Look for this section.

static tflite::MicroMutableOpResolver<3> micro_op_resolver; 

micro_op_resolver.AddBuiltin( tflite::BuiltinOperator_DEPTHWISE_CONV_2D, 
    tflite::ops::micro::Register_DEPTHWISE_CONV_2D()); 

micro_op_resolver.AddBuiltin(tflite::BuiltinOperator_CONV_2D, 
                             tflite::ops::micro::Register_CONV_2D()); 

micro_op_resolver.AddBuiltin(tflite::BuiltinOperator_AVERAGE_POOL_2D, 
                             tflite::ops::micro::Register_AVERAGE_POOL_2D()); 

and change to this.

static tflite::MicroMutableOpResolver<6> micro_op_resolver;  //You will need to change this from 3 to 6 because we are now loading 6 types of kernels.

micro_op_resolver.AddBuiltin( tflite::BuiltinOperator_DEPTHWISE_CONV_2D, 
    tflite::ops::micro::Register_DEPTHWISE_CONV_2D()); 

micro_op_resolver.AddBuiltin(tflite::BuiltinOperator_CONV_2D, 
                             tflite::ops::micro::Register_CONV_2D()); 

micro_op_resolver.AddBuiltin(tflite::BuiltinOperator_AVERAGE_POOL_2D, 
                             tflite::ops::micro::Register_AVERAGE_POOL_2D()); 

micro_op_resolver.AddBuiltin(tflite::BuiltinOperator_FULLY_CONNECTED, 
                             tflite::ops::micro::Register_FULLY_CONNECTED()); 

micro_op_resolver.AddBuiltin(tflite::BuiltinOperator_RESHAPE, 
                             tflite::ops::micro::Register_RESHAPE()); 

micro_op_resolver.AddBuiltin(tflite::BuiltinOperator_SOFTMAX, 
                             tflite::ops::micro::Register_SOFTMAX()); 

Change Tensor Arena size

Check out the changes at https://github.com/sljm12/esp32_tensorflowlite_teachable_machine/commit/4da8042e899d05e4f31248dbd12432f6bab7bf9f.

If you do an idf.py build followed by a flash and monitor you might see this error message “Arena size is too small for activation buffers. Needed 55296 but only 40864 was available.AllocateTensors() failed” and ur esp goes into an inifite reboot.

You will need to allocate more memory to your tensor arena.

First do idf.py menuconfig to get into the Espressif IoT Development Framework Configuration tool.
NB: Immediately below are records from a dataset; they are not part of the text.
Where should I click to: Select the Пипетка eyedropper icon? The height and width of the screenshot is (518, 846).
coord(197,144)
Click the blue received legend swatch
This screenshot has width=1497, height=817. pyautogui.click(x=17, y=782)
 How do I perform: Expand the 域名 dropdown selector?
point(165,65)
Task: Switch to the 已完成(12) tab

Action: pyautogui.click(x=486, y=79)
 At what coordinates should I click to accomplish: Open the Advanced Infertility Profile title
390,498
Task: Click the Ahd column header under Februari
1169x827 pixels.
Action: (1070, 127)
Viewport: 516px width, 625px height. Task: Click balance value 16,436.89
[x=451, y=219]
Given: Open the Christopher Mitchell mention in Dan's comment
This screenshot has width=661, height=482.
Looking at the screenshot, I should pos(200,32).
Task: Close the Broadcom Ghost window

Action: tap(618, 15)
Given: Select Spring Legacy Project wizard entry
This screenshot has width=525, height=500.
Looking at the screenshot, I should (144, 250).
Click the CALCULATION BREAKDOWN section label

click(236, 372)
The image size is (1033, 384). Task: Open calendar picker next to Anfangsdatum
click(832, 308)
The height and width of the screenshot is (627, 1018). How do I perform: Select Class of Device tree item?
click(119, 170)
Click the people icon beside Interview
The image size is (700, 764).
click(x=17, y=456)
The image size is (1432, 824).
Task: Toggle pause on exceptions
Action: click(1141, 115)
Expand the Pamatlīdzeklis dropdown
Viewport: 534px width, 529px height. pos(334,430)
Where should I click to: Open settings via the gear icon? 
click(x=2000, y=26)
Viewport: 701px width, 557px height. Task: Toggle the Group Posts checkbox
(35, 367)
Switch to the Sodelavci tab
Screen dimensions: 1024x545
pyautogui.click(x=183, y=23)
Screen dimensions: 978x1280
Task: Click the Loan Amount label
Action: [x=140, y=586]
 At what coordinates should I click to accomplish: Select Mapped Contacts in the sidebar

Navigate to Component Config->ESP32 Specific page

  1. Ensure that Support for external, SPI-connected RAM is checked or enabled. Export Model
  2. Go to SPI RAM config on that same page and go to SPI RAM Access method and select “Make RAM Allocatable using heaps_calls_malloc” Export Model

Save and quit the tool

Next look at main_functions.cc

Look for

constexpr int kTensorArenaSize = 93 * 1024;
static uint8_t tensor_arena[kTensorArenaSize];

and change to the following

constexpr int kTensorArenaSize = 1* 1024 * 1024; //Allocated 1 Meg
static uint8_t* tensor_arena = (uint8_t*) heap_caps_calloc(kTensorArenaSize, 1, MALLOC_CAP_SPIRAM);// Using PSRAM for the tensor_areana

add the following at the end of the header section

#include <esp_heap_caps.h>

Other Changes

detection_responder.cc

You will probably need to modify this file to do whatever u want when the score passes the threshold and also the scores to pass in if you have more classes instead of just 2.